22/07/2014 – Atualizado em 22/07/2014
A Polícia Civil e o Crea-SE abriram processos para investigar o acidente
Por: Estadão Conteúdo / R7
A obra do prédio que desabou no sábado (19), em Aracaju, soterrando uma família de quatro pessoas e matando o bebê de 11 meses do casal, era tocada sem o acompanhamento de um engenheiro e havia um andar a mais — quatro, em vez de três — do que a estrutura suportava. As informações são de representantes do Crea-SE (Conselho Regional de Engenharia de Sergipe), que estiveram nesta segunda-feira (21), com o Corpo de Bombeiros, no local onde o prédio desabou.
O presidente do Crea-SE, Jorge Silveira, montou uma equipe de profissionais que continuará a investigação sobre as causas do desabamento. Além de apurar se os projetos estavam compatíveis com o que era executado, o grupo vai avaliar se prédios próximos foram afetados pelo desabamento.
Neste domingo (20), a SSP-SE (Secretaria de Segurança Pública de Sergipe) designou o delegado Valter Simas para investigar quem são os responsáveis pela queda do edifício, no bairro de Coroa do Meio, zona sul da capital.
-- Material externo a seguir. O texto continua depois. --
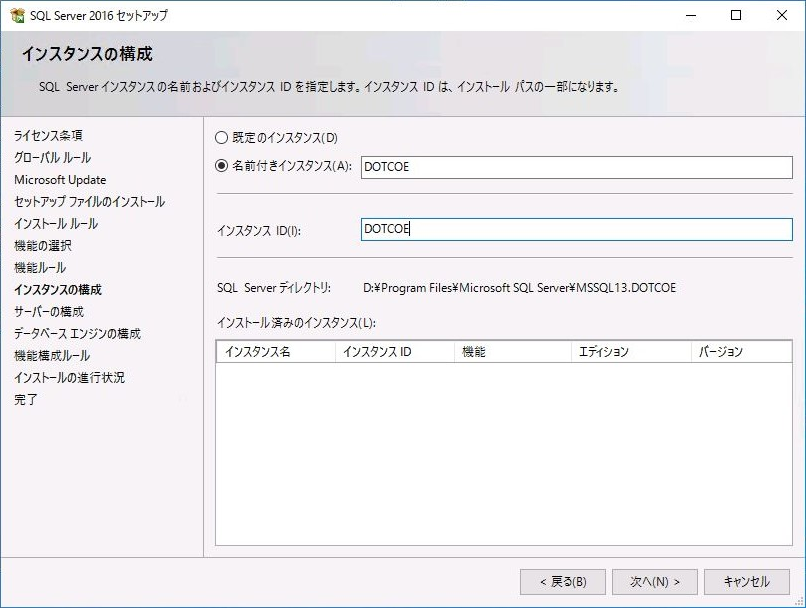Screen dimensions: 806x608
Task: Click the キャンセル button
Action: click(746, 581)
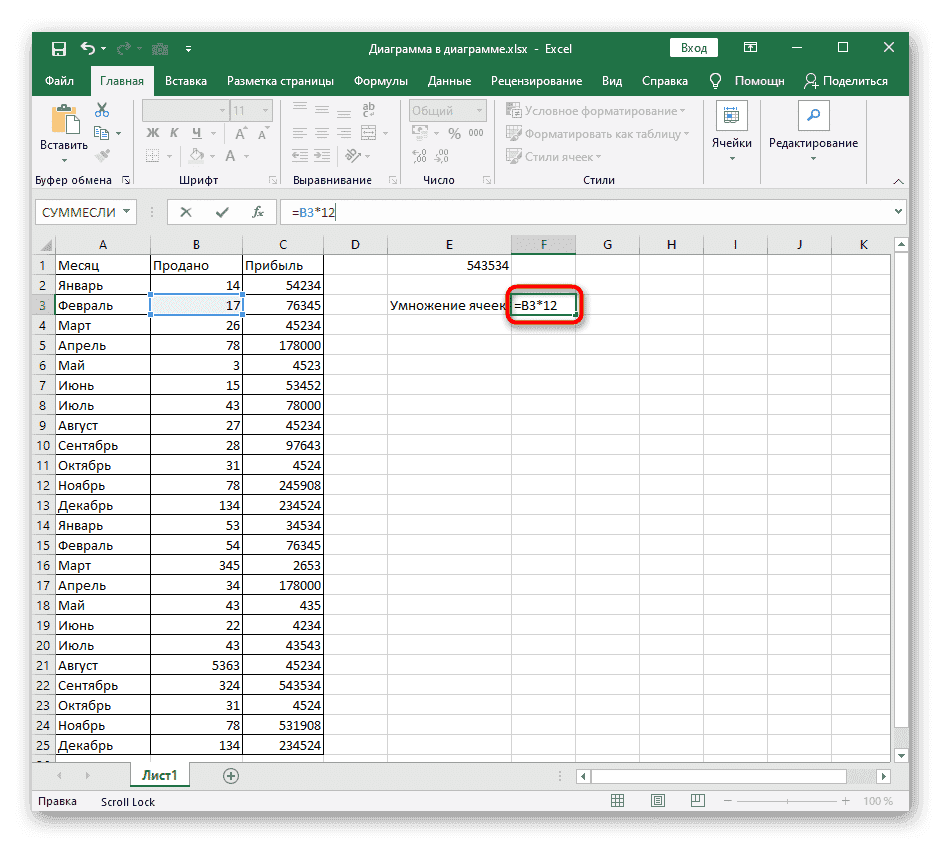Expand the borders dropdown arrow

[169, 156]
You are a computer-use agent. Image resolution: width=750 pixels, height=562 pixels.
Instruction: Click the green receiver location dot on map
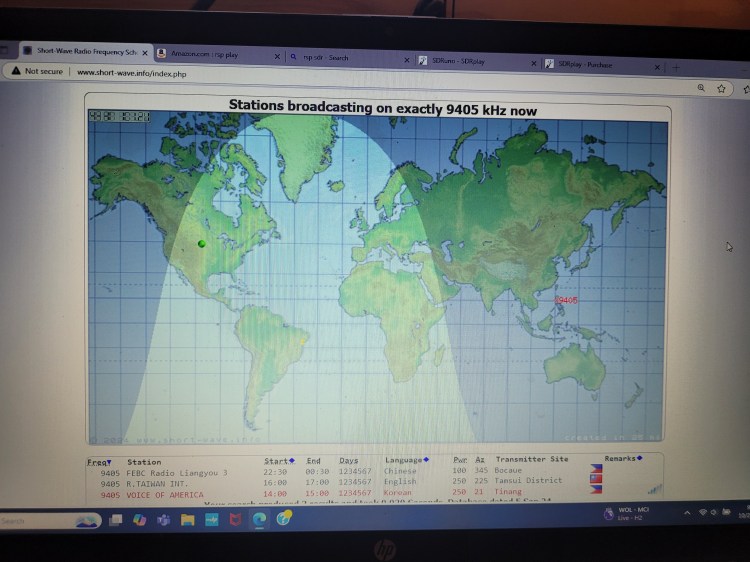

O delegado fez uma vistoria no local, em companhia de um perito criminal, e se reuniu com o Crea. Simas disse que vai interrogar o dono do imóvel — que até agora não teve o nome divulgado —, o engenheiro responsável pela obra e as três vítimas.
Nas ATRs (Anotações de Responsabilidade Técnica) da obra, constam como responsáveis o engenheiro Antônio Carlos Barbosa de Almeida e o arquiteto Herval de Oliveira Santa Rosa. O secretário adjunto da Segurança Pública, João Batista Oliveira Júnior, afirmou que há indícios de negligência na execução da obra e suspeita de uso incorreto de material para erguer o edifício.
Visita
Quatro pessoas ficaram soterradas com o desabamento, e o resgate das vítimas durou cerca de 35 horas. O bebê Ítalo Miguel, de 11 meses, não resistiu e morreu. No domingo, o ajudante de pedreiro Josevaldo da Silva, de 24 anos, a sua mulher, Vanice de Jesus, de 31, e a filha do casal, Ana Gabrielli, de 8, receberam a visita de um grupo de bombeiros no hospital onde estão internados. A garota ganhou presentes dos militares.
Silva, bastante emocionado, disse que dormia no prédio havia quatro meses e tinha o consentimento do dono do imóvel. No sábado (19), ele notou que o reboco da parede estava caindo. Com relação às horas que passou soterrado com a família, ele disse que chegou a delirar, porque faltava oxigênio.
— Eu ficava imaginando muitas saídas e tentava sair sozinho, mas era impossível. Agradeço a equipe maravilhosa que nos salvou. Infelizmente, o bebê não conseguiu ser salvo.